Web Scraping and EDA with Python

Web scraping using Python from Real Website & Exploratory Data Analysis of Highest Ranked United Kingdom Companies by Forbes

Introduction

I was able to scrape data from Wikipedia using two Python libraries ('beautiful soup' & "request"). Then performed exploratory data analysis on the United Kingdom's top 50 ranked companies in 2021, ranked by Forbes.

This gave us a comprehensive dataset that includes each company's headquarters location and industry sector, along with their financial figures in billions of US dollars for the year 2021.

Then, we moved on to the exploratory data analysis phase. We used Python's powerful data science libraries, such as pandas and seaborn, to explore the distribution of revenue, profit, assets, and value among these companies.

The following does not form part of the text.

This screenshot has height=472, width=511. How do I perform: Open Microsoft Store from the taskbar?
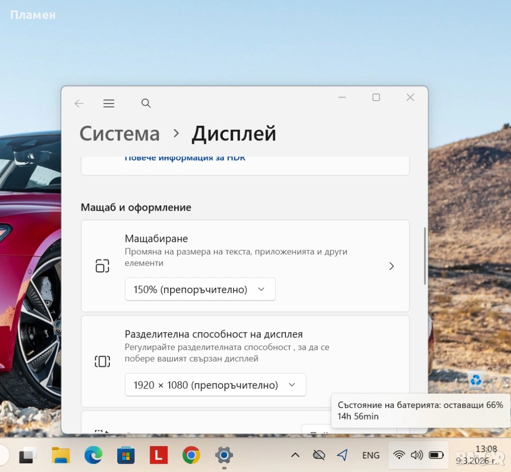[x=126, y=455]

We also analyzed the number of companies in each industry and location and examined the correlation between different financial variables.

Click here to view the analysis report

Here are some key insights found:

Based on the data analysis of the top 50 UK companies listed in the Forbes Global 2000, we can draw the following conclusions:

Revenue, Profit, Assets, and Value Distributions: The majority of the companies have revenue, profit, assets, and value of less than 100 billion US$. The distributions of these variables are positively skewed, indicating that a few companies have extremely high revenue, profit, assets, and value.
Industry Analysis: The 'Banking' industry has the highest number of companies among the top 50 UK companies. This is followed by the 'Oil & Gas Operations' and 'Insurance' industries. The 'Telecommunications services', 'Pharmaceuticals', 'Conglomerates', and 'Food Retail' industries have the least number of companies among the top 50.
Location Analysis: London has the highest number of companies among the top 50 UK companies. This is followed by Slough and Brentford. Other locations have significantly fewer companies.
Correlation Analysis: 'Revenue' has a strong positive correlation with 'profit', indicating that companies with higher revenue tend to have higher profit. 'Profit' have a low positive correlation with 'Value', suggesting that companies profit tend to have positve low influence on their values. 'Profit' and 'Assets' have a moderate positive correlation. 'Assets' and 'Value' have a low positive correlation.

These findings provide valuable insights into the characteristics and performance of the top 50 UK companies. They can be used to inform business strategies and decision-making. However, it's important to note that these findings are based on the data from the year 2021, and the current situation may be different. Therefore, using the most recent data for making business decisions is recommended.